EXERCISE: Every line from the one containing "Screen dimensions: 477x224" to the one containing "This screenshot has height=150, width=510." in the records below, both included, must be set down exactly, and no other line.

EXTRACTED DATA:
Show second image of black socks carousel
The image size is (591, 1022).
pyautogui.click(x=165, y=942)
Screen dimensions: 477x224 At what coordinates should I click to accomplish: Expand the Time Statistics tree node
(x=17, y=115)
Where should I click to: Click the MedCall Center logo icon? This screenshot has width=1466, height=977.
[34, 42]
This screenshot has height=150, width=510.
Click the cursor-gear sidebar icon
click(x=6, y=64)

...

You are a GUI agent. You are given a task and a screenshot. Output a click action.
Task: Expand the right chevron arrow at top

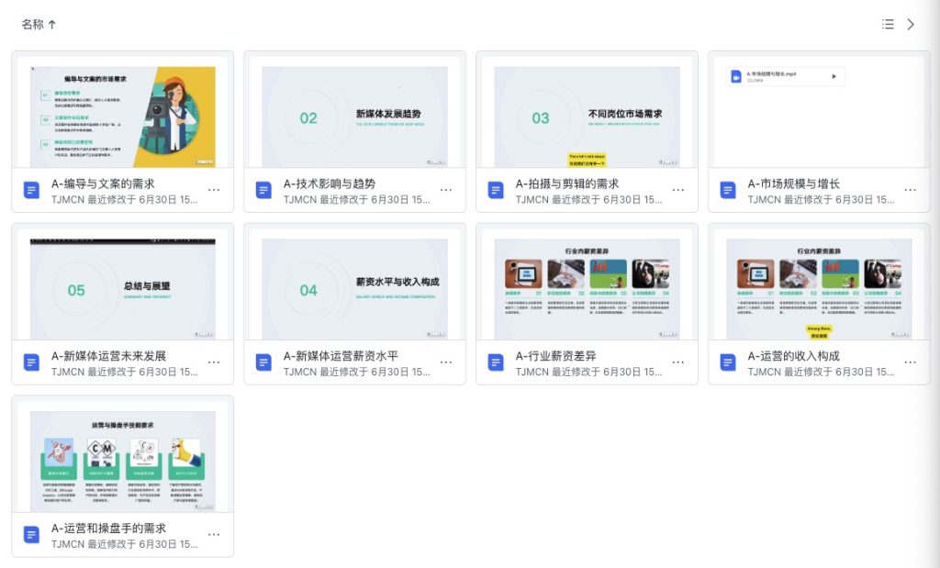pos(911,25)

SOLUTION TO THE EXERCISE:
Screen dimensions: 477x224 At what coordinates should I click to accomplish: Expand the Time Statistics tree node
(x=17, y=115)
Where should I click to: Click the MedCall Center logo icon? This screenshot has width=1466, height=977.
[34, 42]
This screenshot has height=150, width=510.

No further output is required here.